I was thinking the other day…
When I was a boy and I went to the pool, I would find myself participating in what could be considered an unusual practice. I do not know if anyone else has done this, did this, or still does. My family or those who may have witnessed me in my young age have never asked me about this and probably never noticed. This probably shouldn’t be too surprising, as it was not a practice of a highly flamboyant nature. It might be that I was fulfilling some sub-conscious male role as hunter/explorer in my prepubescent years. It may be that I was simply a loner and did not care to play another rousing game of Marco polo. Perhaps it was some strange form of obsessive compulsiveness. Questions aside, I would find myself mysteriously drawn to the middle of the pool like a moth hovering towards a cabin light, wading there for a bit. As I waded I would look around to all sides and all corners, gauging the layout and population of what surrounded me within the confines of the pool. I would then suddenly get the urge to swim to all corners, wanting to search all points of the pool - every nook. Of particular enjoyment was going to those areas in the deep end that were unoccupied. Once I had successfully swam to these unexplored areas I simply waded for a bit, splashed around, hovered. Once my mission was accomplished and I had thoroughly been to all areas of the pool, I would be free to play and do what I wanted. In retrospect this whole ritual seems entirely odd. I suppose that a sufficient explanation of this was a need to conquer the great water-filled concrete dune. But what I want whoever is reading this to notice is not so much the peculiar nature of this practice, but the geography of the practice. In a defined pool, with clear markers of depth, I was able to explore every part of the pool. I was able to go as deep as the pool went, as wide as the pool went.
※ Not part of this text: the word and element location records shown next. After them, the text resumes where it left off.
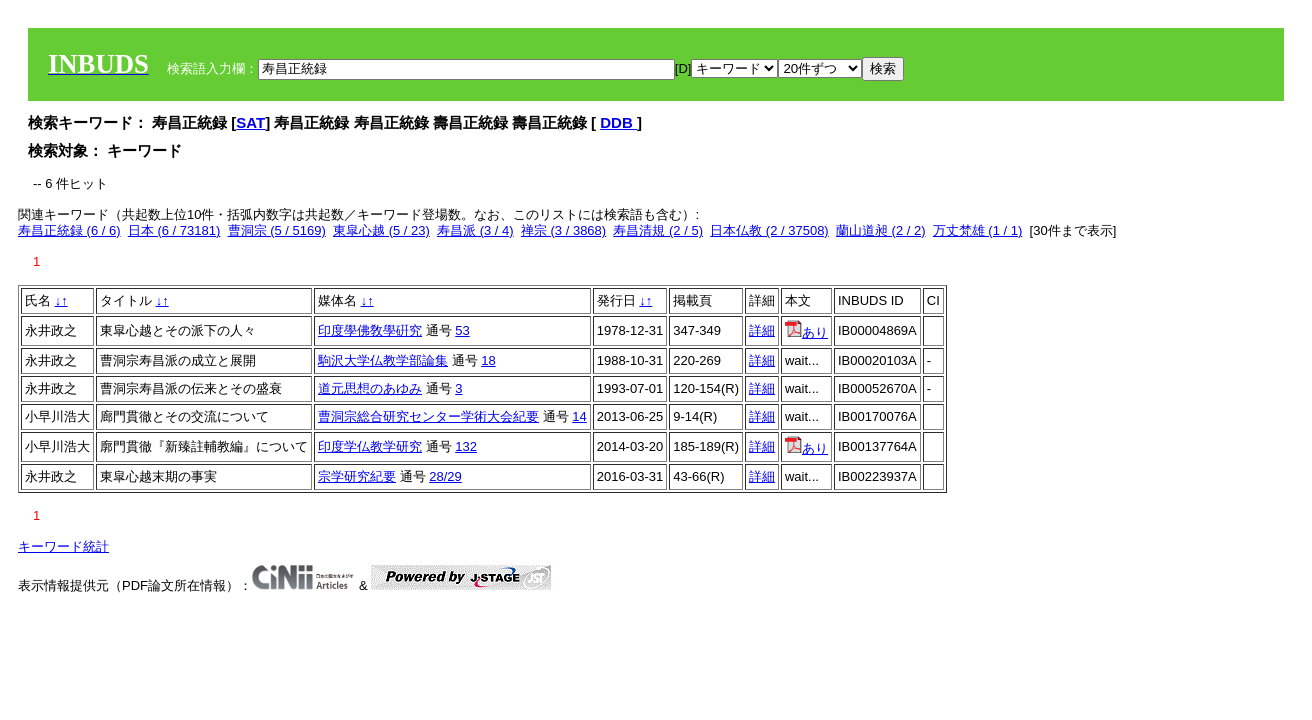  I want to click on キーワード統計, so click(63, 546). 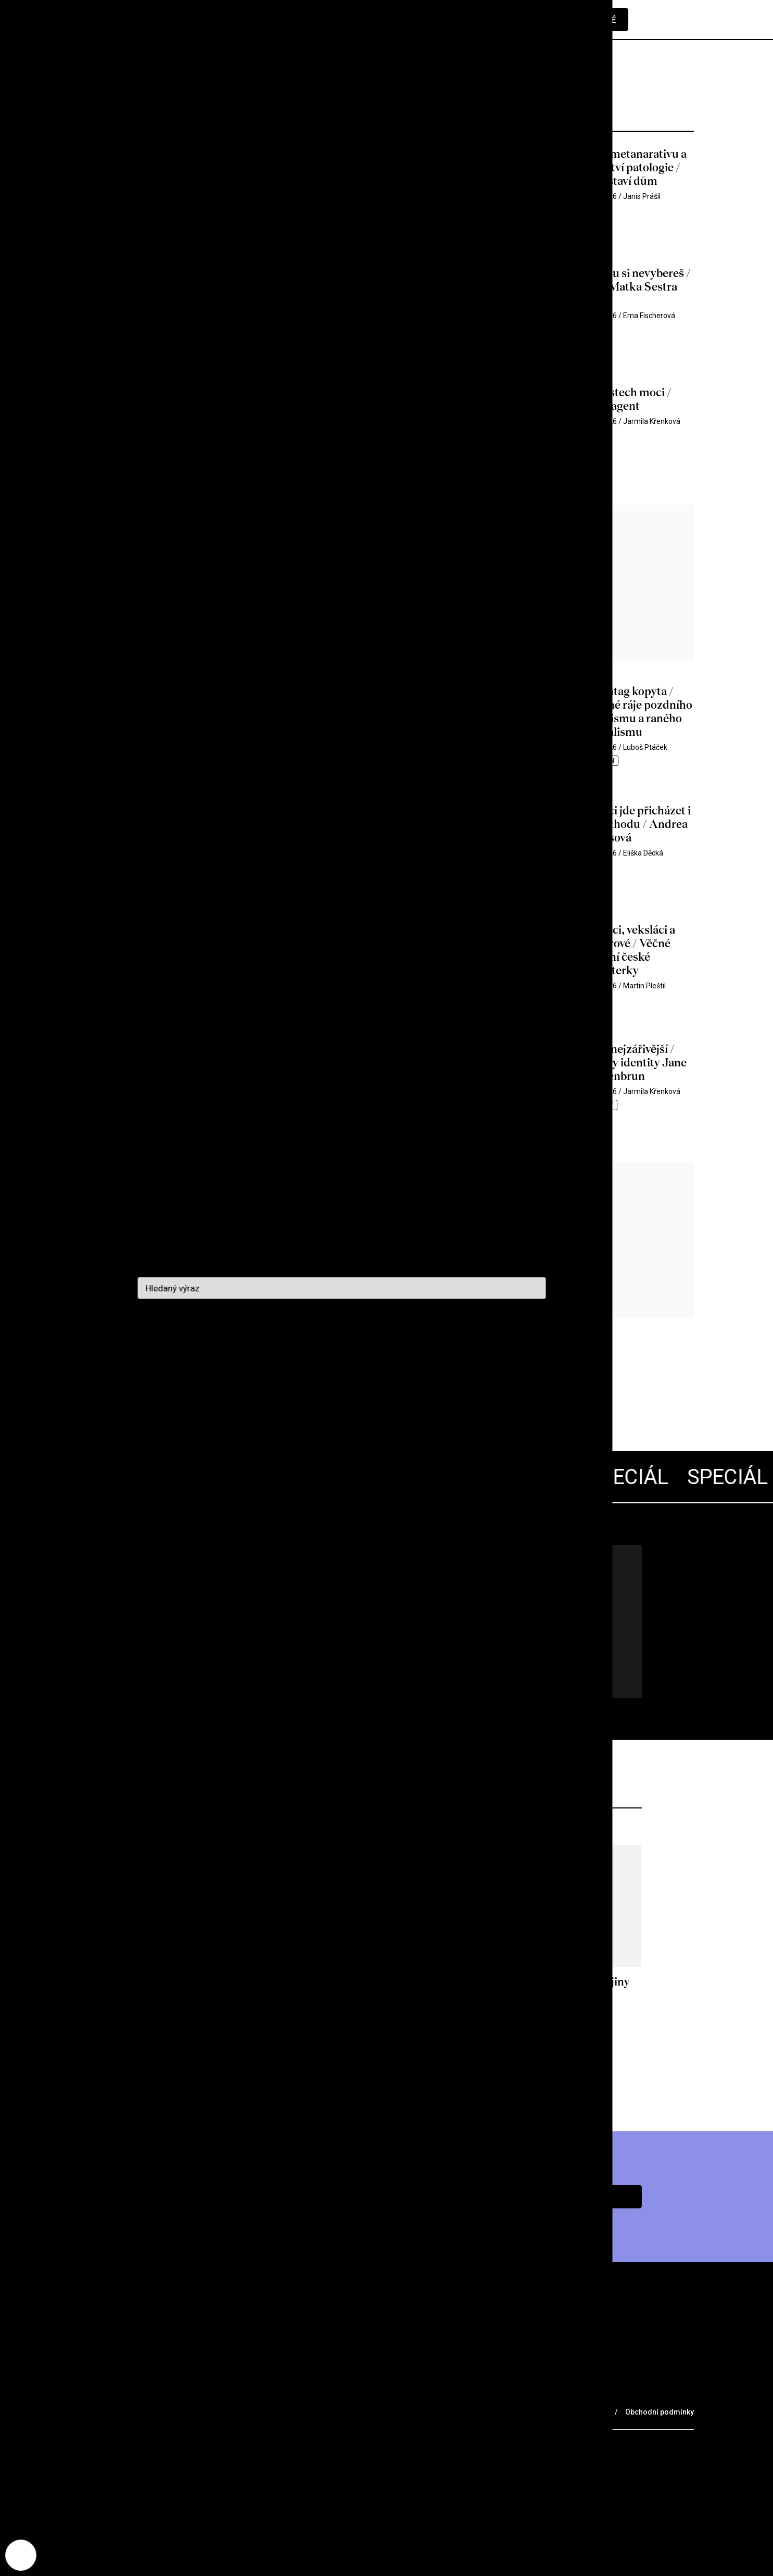 I want to click on Prodejní místa, so click(x=115, y=2411).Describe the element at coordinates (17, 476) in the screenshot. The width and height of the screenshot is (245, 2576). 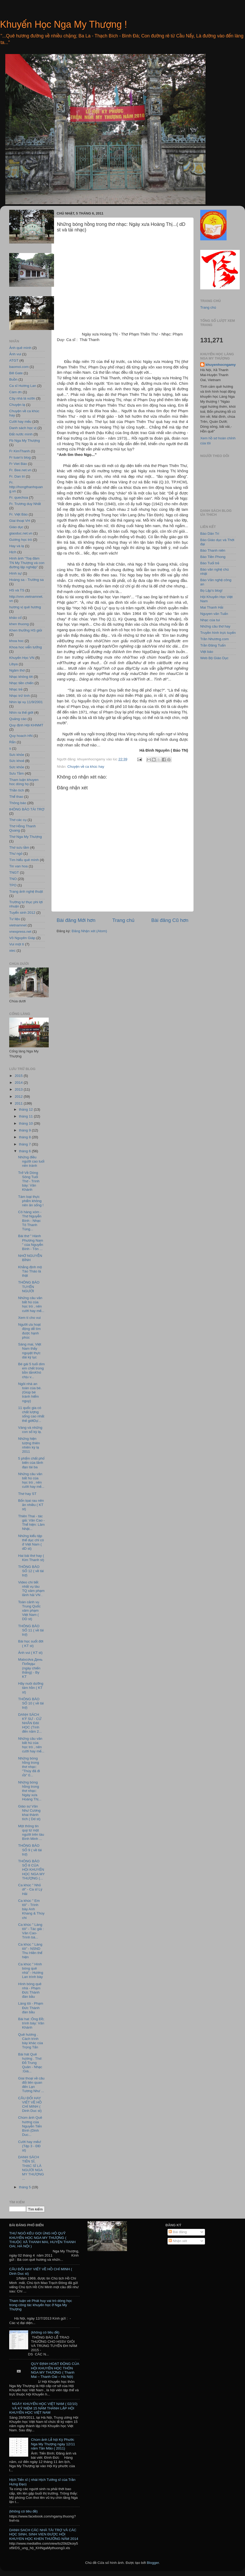
I see `Fr. Dan tri` at that location.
When I was a boy, I also went to the ocean two or three times. But it never crossed my mind to perform this ritual in the ocean. It would be quite ludicrous to attempt it. The ocean is enormous, almost infinite to a young lad. There are depths that no human has ever been able to achieve. There are caves holding creatures that no human has ever laid eyes on. There are no smooth concrete floors; no paved stairways leading out of it, no neatly defined measurements. The ocean is wild and untamed, full of ferocity and beauty.
The climax of my thought is this: I have often mistaken oceanic truth for pool truth. By truth I mean Truth: faith truth, Christianity truth, God truth, life truth, universe truth, reality truth – however you want to refer to it. I have the tendency to want to know all of truth, particularly what is revealed in scripture. I want to swim into all of its nooks and corners. I want to know it, to memorize it, to package it neatly and creatively, and teach it. But the more I study, the more I discover that the truth of my faith is not like the pool. There are certainly places I can swim to quite contently and confidently, but there are other places to which I cannot. The truth of my faith is fierce and wild. It is rowdy and stormy. It cannot be fully contained or grasped, and will never be.
So what is the moral of this aquatic lesson for me? Quite clearly, the moral is to be humble about what I can know and what I can master and to be aware of my need for God’s infinite grace. I’m constantly a student of the great mysterious God of Israel and will never be an expert. But there is a comforting, almost warm thought in this intellectual surrender. It seems quite a bit more appealing to base my life on oceanic truth rather than some chlorine-filled YMCA truth. It seems quite appropriate that the truth surrounding the God of the Universe is wild, unbounded, rowdy, and…holy. This is the type of truth I could never tire of swimming in.